新型コロナウイルス感染症の影響によりまして、この機会が失われたわけでございますが、伝統的工芸品の産地の方々からは、こういった機会がなくなったことは非常に残念だ、感染症が落ち着き、来年、東京オリンピックが開かれる際には、ぜひ東京でのこうした販売会を行ってPRを行いたい、そうした御意見をいただいております。
126◯板橋 聡委員 次に、県産農林水産物輸出強化費について、見直しの影響、関係者の声などを説明してください。
127◯栗原 渉委員長 松尾輸出促進課長。
128◯松尾輸出促進課長 この事業は、販路開拓のため、海外シェフの招聘や海外で開催される商談会への出展等を計画していたものです。しかし、新型コロナウイルスの影響で出入国が制限されておりまして、海外との人の往来を含む事業は実施できておりません。一方で、日本産農林水産物のニーズは高く、量販店向けを中心に輸出自体は継続をしているところです。
事業者からは、コロナ禍で対面式の商談ができないので、売り込む機会をつくってほしいといった声が上がっております。
129◯板橋 聡委員 続いて、県育成果樹生産拡大・販売力強化費について、見直しの影響、関係者の声などを説明してください。
130◯栗原 渉委員長 中馬園芸振興課長。
131◯中馬園芸振興課長 この事業は、早味かんや秋王などの果実について、新規の市場や量販店との商談を行うとともに、首都圏でのリレー販売とこれによる一体的なPRを計画していたものでございます。しかし、対面での商談や量販店店頭での試食宣伝販売の実施を断念せざるを得ない状況となったところであります。

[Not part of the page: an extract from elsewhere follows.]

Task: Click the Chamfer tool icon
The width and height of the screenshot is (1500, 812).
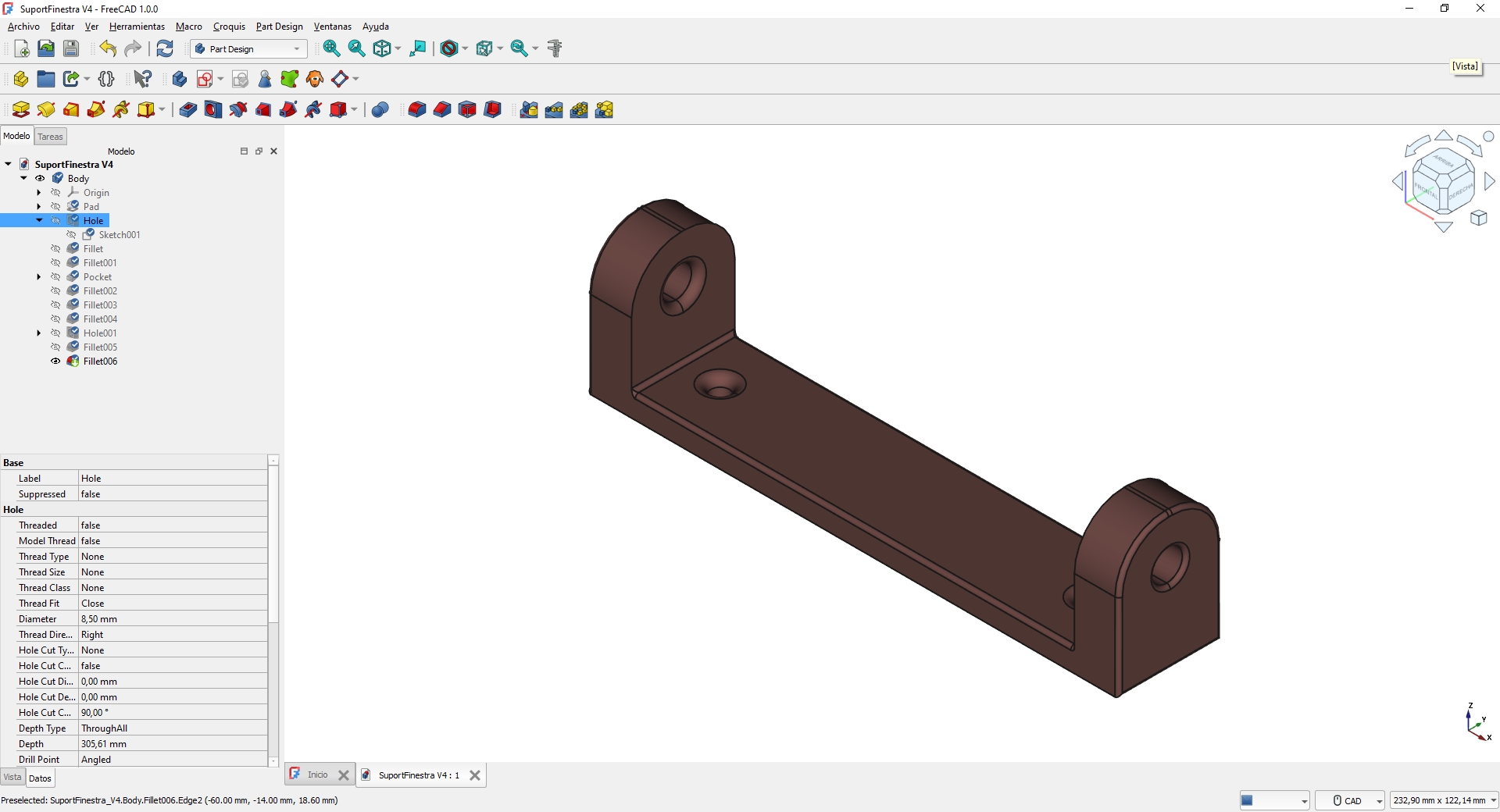Action: coord(442,110)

関係者からは、今年はやむを得ないが、状況が改善すれば、新たな販路開拓や一体的なPRの取組はぜひ実施したいとの意見をいただいているところでございます。
132◯板橋 聡委員 最後に、アジア自治体間環境協力推進費について、見直しの影響、関係者の声を説明してください。
133◯栗原 渉委員長 山口環境政策課長。
134◯山口環境政策課長 この事業は、友好提携地域でありますタイやベトナムなどの行政官を本県に招聘いたしまして、環境技術やノウハウに関する研修を行うものでありますが、新型コロナウイルスの影響で海外渡航が不可能となっているため、本年度は実施を見送らざるを得なかったものでございます。
この研修は、各国から、自国に必要な先進的な知見を学べるといった高い評価をいただいておりまして、実施の見送りについては非常に残念に思うとの声が寄せられているところでございます。
135◯板橋 聡委員 このように、各部において施策の拡大、発展のため準備していた事業が、この感染拡大によって実施できなくなるという状況に追い込まれたわけであり、関係者はもちろんですけれども、事業課の職員の皆さんにとってもつらく苦しい状況にあることがよく分かったと思います。
しかしながら、新型コロナウイルスの感染は一旦収まるかと思えば、あっという間に再拡大したり、来年度においても必ず収束しているとは残念ながら断言できない現実もあります。先ほど感染拡大防止の観点から見直しを行ったとの答弁の趣旨からすれば、新型コロナが収束すると言い切れない、来年度もこの一覧にあるような減額した事業を実施しないと、そういうお考えがあるのでしょうか。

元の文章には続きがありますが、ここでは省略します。